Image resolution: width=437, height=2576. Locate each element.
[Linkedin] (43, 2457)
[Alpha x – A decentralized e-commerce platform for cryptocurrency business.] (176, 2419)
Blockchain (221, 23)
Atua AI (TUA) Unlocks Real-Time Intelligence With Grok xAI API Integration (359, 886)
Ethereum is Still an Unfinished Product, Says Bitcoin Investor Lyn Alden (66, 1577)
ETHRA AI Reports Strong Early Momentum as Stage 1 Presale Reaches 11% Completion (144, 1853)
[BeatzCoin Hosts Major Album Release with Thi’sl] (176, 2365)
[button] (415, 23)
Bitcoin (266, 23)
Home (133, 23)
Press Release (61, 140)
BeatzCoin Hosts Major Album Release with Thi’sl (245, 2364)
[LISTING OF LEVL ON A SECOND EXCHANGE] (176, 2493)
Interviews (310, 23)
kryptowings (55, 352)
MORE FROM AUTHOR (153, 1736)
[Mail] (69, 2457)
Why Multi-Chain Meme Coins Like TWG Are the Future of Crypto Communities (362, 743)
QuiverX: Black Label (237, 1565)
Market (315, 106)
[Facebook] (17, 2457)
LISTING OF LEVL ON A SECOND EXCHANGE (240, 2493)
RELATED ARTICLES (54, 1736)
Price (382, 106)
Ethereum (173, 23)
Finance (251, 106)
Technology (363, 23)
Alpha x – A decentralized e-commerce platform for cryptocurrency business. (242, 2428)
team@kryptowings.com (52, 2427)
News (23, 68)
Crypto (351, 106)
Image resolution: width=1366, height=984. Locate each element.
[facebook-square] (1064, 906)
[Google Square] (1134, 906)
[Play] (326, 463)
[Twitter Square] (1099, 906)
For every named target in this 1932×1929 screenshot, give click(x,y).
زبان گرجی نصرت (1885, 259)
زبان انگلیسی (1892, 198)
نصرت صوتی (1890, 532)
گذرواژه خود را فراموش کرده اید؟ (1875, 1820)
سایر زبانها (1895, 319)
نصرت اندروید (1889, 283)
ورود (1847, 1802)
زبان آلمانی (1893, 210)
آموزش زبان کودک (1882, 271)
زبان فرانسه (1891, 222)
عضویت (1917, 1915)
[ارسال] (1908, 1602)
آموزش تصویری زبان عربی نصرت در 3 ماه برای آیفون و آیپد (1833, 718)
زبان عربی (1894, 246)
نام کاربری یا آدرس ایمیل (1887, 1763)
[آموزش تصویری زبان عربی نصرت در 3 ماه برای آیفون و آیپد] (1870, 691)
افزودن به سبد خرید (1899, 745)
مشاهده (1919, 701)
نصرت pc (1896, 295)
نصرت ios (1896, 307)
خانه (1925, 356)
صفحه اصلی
****************************************
Your reply should be the lines from the one that contains "[Facebook] (17, 2457)" through the end of the listing above, repeated exactly.

Written answer:
[Facebook] (17, 2457)
LISTING OF LEVL ON A SECOND EXCHANGE (240, 2493)
RELATED ARTICLES (54, 1736)
Price (382, 106)
Ethereum (173, 23)
Finance (251, 106)
Technology (363, 23)
Alpha x – A decentralized e-commerce platform for cryptocurrency business. (242, 2428)
team@kryptowings.com (52, 2427)
News (23, 68)
Crypto (351, 106)
Image resolution: width=1366, height=984. Locate each element.
[facebook-square] (1064, 906)
[Google Square] (1134, 906)
[Play] (326, 463)
[Twitter Square] (1099, 906)
For every named target in this 1932×1929 screenshot, give click(x,y).
زبان گرجی نصرت (1885, 259)
زبان انگلیسی (1892, 198)
نصرت صوتی (1890, 532)
گذرواژه خود را فراموش کرده اید؟ (1875, 1820)
سایر زبانها (1895, 319)
نصرت اندروید (1889, 283)
ورود (1847, 1802)
زبان آلمانی (1893, 210)
آموزش زبان کودک (1882, 271)
زبان فرانسه (1891, 222)
عضویت (1917, 1915)
[ارسال] (1908, 1602)
آموزش تصویری زبان عربی نصرت در 3 ماه برای آیفون و آیپد (1833, 718)
زبان عربی (1894, 246)
نام کاربری یا آدرس ایمیل (1887, 1763)
[آموزش تصویری زبان عربی نصرت در 3 ماه برای آیفون و آیپد] (1870, 691)
افزودن به سبد خرید (1899, 745)
مشاهده (1919, 701)
نصرت pc (1896, 295)
نصرت ios (1896, 307)
خانه (1925, 356)
صفحه اصلی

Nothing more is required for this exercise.